_Fragmento seleccionado_
Venimos hoy, a instancia cordial del "Diario Español del Aire", a decir palabras breves en el segundo cumpleaños de la lucha española. Hace dos días decíamos que lucha como ésta no admite ni precisa aniversarios. Porque los aniversarios, o no son nada, o son recuento de lo realizado, de lo obtenido, de lo dejado de obtener. Y en la guerra española, como que anda por medio una cuestión intemporal por eterna, es decir, una razón central de Justicia, las fechas pierden su condición actual de escalones del juicio. Ahora, al cumplirse dos años, como si mañana venimos aquí a señalar el tercero, las cosas seguirán en su punto, en el punto de justicia de que no pueden salirse. Y si venimos dentro de un año, vendremos como ahora a festejar, sobre la sangre y las lágrimas el triunfo del pueblo.

Es del todo explicable que para los fachistas los aniversarios, como la geografía, sean cosa de mucha monta y echen las campanas al vuelo porque al llegar el mes 25 de la guerra de España tengan bajo su fuerza, no en su poder, numerosas ciudades insignes. Para los fachistas, como para los ladrones, la hora, el tiempo, es cosa importante. Como que el tiempo marea el amanecer, el mediodía y el crepúsculo. Para el pueblo el tiempo es nada porque su justicia, es su misma voz y su propia existencia, no lo sería si admitiese medidas cronológicas. Ya decía el domingo, en el acto magno de "La Polar" el Embajador Gordon Ordáx, que allí donde, como en Galicia, señorean la tierra los ejércitos de Hitler y de Mussolini (ya sabemos que Franco no es nadie entre su gente) no han podido lograr los opresores un instante de sosiego. En cada ceja de monte gallego, como en cada cueva de la Asturias recóndita, velan ojos sin sueños, ejecutores magníficos del querer español. Eso podrá ocurrir sobre toda la tierra sagrada de España. Pero esta tierra es sagrada porque jamás sobre ella han dormido los hombres en la vergüenza de la esclavitud extraña. Y los hombres que pelean hoy, bajo el mando de Miaja o del guerrillero oscuro e insigne de la cueva asturiana o del monte de Galicia, decidieron hace tiempo destruir la esclavitud de adentro, la del latifundista y del señorito, la del espadón y la del canónigo.

_Enunciado_
Extrae sin cambios del fragmento sobre el segundo aniversario de la guerra de España el pasaje que empieza con "Venimos hoy, a" y sigue hasta "triunfo del pueblo.".

_Extracto de datos_

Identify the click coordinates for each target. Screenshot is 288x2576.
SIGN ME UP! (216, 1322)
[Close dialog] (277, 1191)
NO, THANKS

_Tarea resuelta_
Venimos hoy, a instancia cordial del "Diario Español del Aire", a decir palabras breves en el segundo cumpleaños de la lucha española. Hace dos días decíamos que lucha como ésta no admite ni precisa aniversarios. Porque los aniversarios, o no son nada, o son recuento de lo realizado, de lo obtenido, de lo dejado de obtener. Y en la guerra española, como que anda por medio una cuestión intemporal por eterna, es decir, una razón central de Justicia, las fechas pierden su condición actual de escalones del juicio. Ahora, al cumplirse dos años, como si mañana venimos aquí a señalar el tercero, las cosas seguirán en su punto, en el punto de justicia de que no pueden salirse. Y si venimos dentro de un año, vendremos como ahora a festejar, sobre la sangre y las lágrimas el triunfo del pueblo.